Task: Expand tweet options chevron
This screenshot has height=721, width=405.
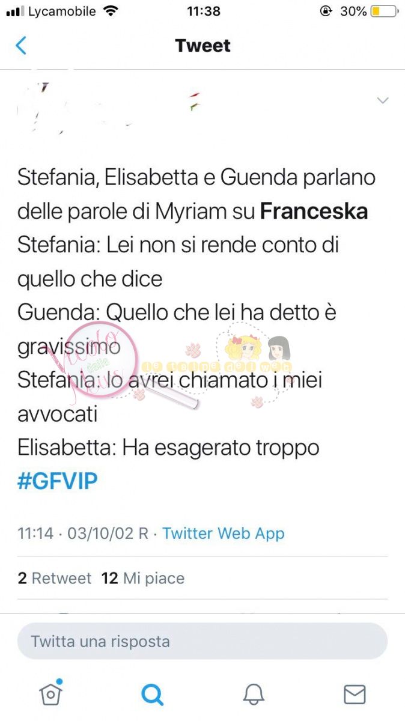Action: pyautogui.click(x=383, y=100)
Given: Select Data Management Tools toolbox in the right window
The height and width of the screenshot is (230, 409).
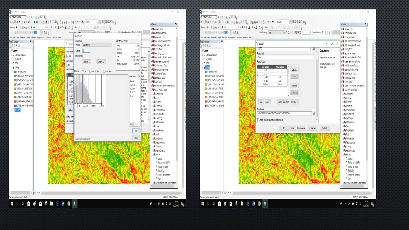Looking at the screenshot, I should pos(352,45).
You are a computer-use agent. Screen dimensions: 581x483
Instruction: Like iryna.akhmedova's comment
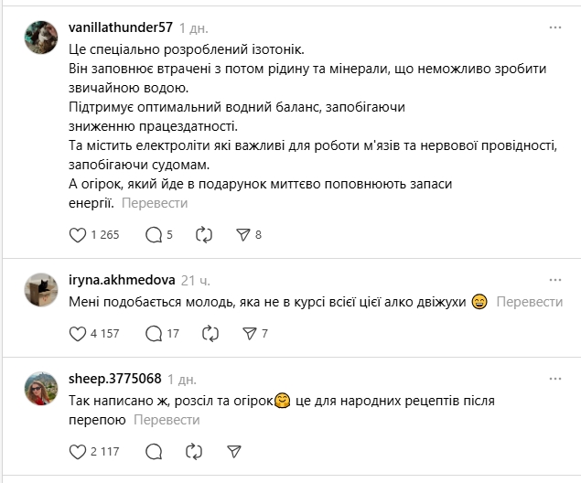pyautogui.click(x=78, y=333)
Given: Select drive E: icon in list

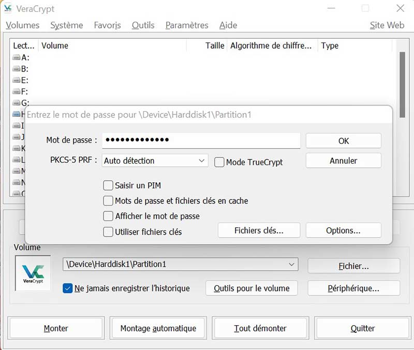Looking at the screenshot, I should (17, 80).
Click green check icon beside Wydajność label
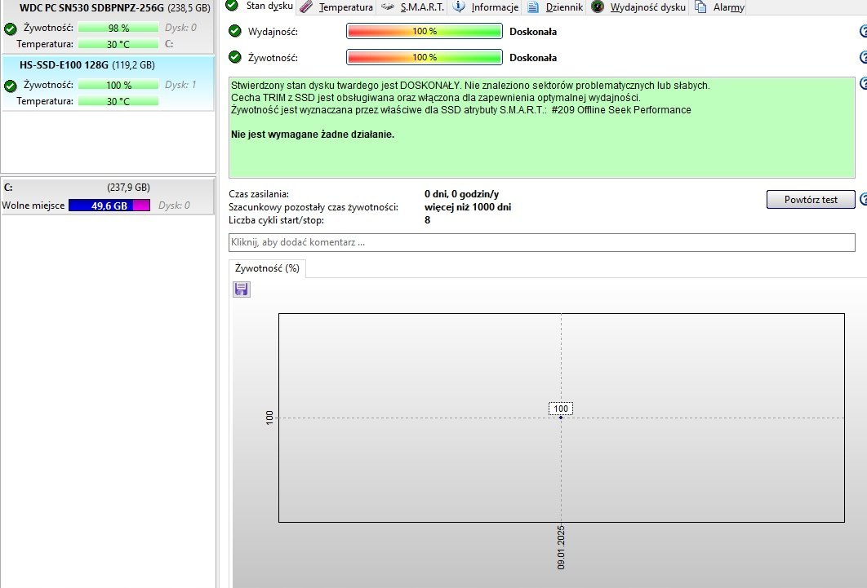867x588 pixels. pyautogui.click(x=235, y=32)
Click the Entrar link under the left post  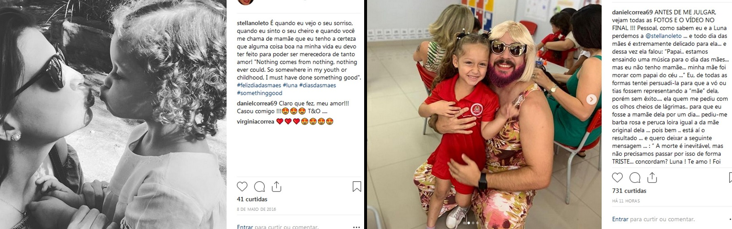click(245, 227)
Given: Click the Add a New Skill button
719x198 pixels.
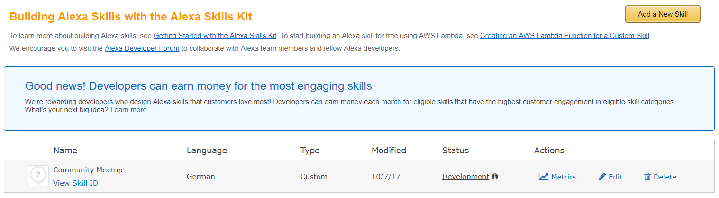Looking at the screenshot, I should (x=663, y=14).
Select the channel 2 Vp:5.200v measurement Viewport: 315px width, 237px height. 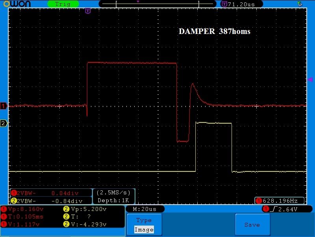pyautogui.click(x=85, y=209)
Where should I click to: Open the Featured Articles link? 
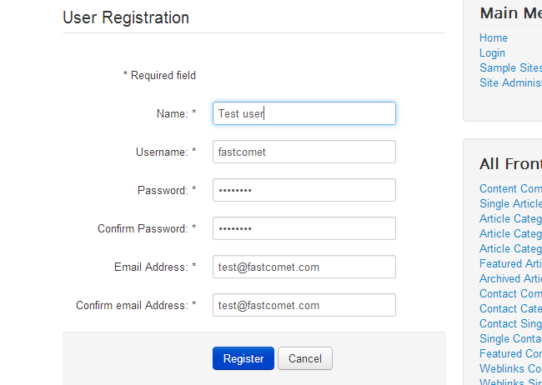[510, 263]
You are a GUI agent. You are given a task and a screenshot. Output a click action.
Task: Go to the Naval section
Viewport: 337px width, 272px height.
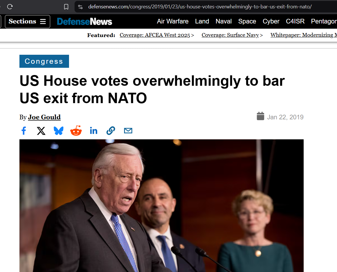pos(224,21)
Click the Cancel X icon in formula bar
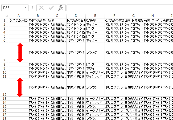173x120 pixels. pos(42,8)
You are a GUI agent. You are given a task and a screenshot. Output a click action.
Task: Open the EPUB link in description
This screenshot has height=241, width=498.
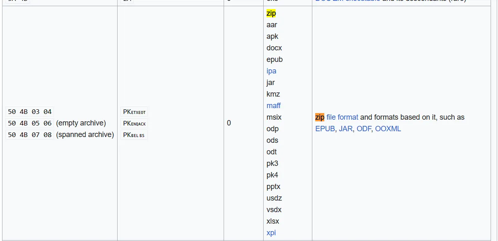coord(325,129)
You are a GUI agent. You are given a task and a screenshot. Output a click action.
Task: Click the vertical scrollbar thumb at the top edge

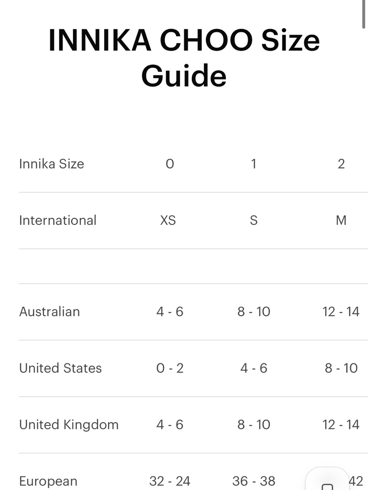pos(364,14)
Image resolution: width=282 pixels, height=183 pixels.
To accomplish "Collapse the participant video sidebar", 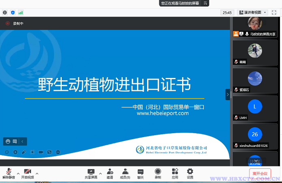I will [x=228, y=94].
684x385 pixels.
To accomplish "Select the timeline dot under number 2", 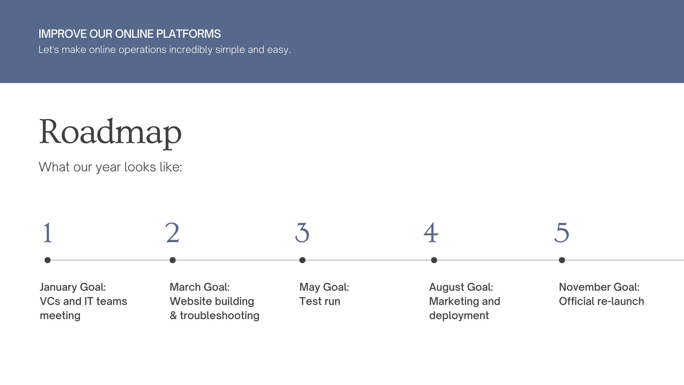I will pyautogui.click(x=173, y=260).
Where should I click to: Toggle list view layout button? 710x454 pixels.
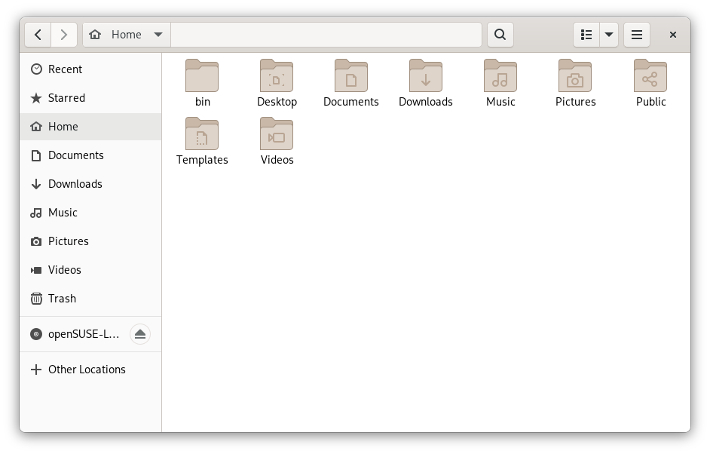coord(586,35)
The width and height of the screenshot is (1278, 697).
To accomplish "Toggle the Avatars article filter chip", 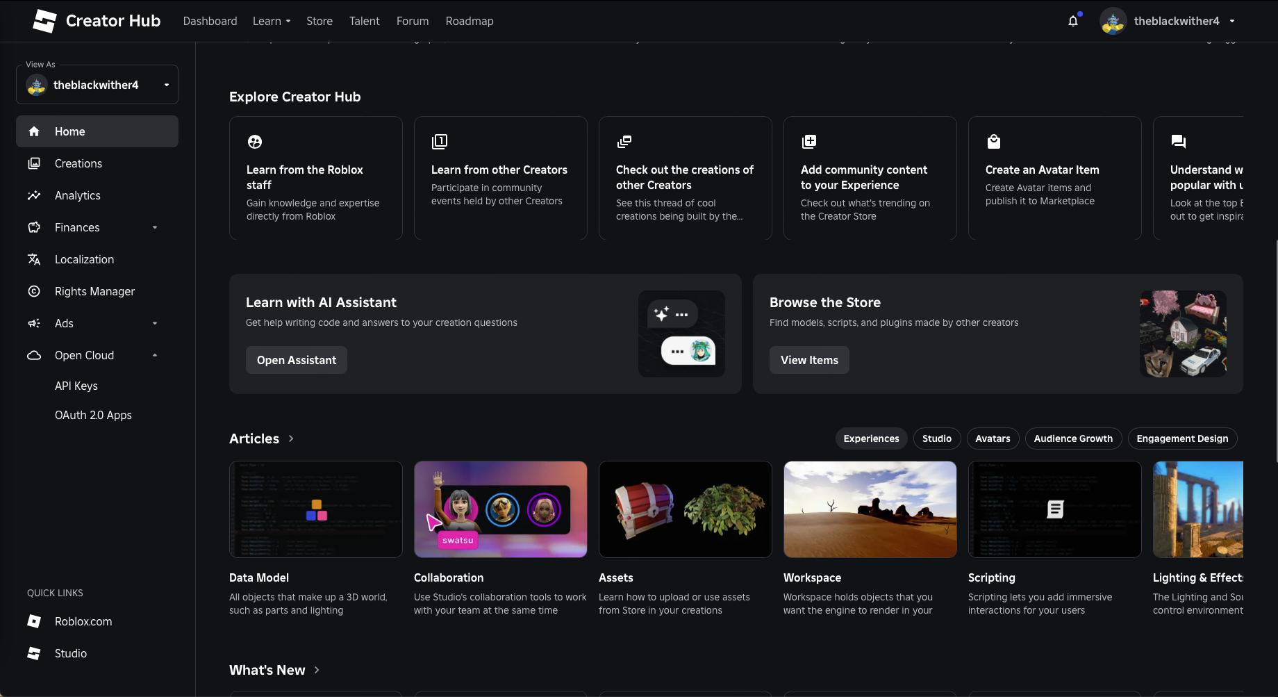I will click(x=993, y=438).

━━━━━━

#### THE TASK
The images in the entries above should be left out; please reproduce exactly the lines from the first through the one containing "You are a computer-use".

#### ANSWER FOR THE TASK
Task: Expand tweet options chevron
This screenshot has height=721, width=405.
Action: pyautogui.click(x=383, y=100)
Given: Select Data Management Tools toolbox in the right window
The height and width of the screenshot is (230, 409).
Looking at the screenshot, I should pos(352,45).
You are a computer-use agent. Screen dimensions: 581x483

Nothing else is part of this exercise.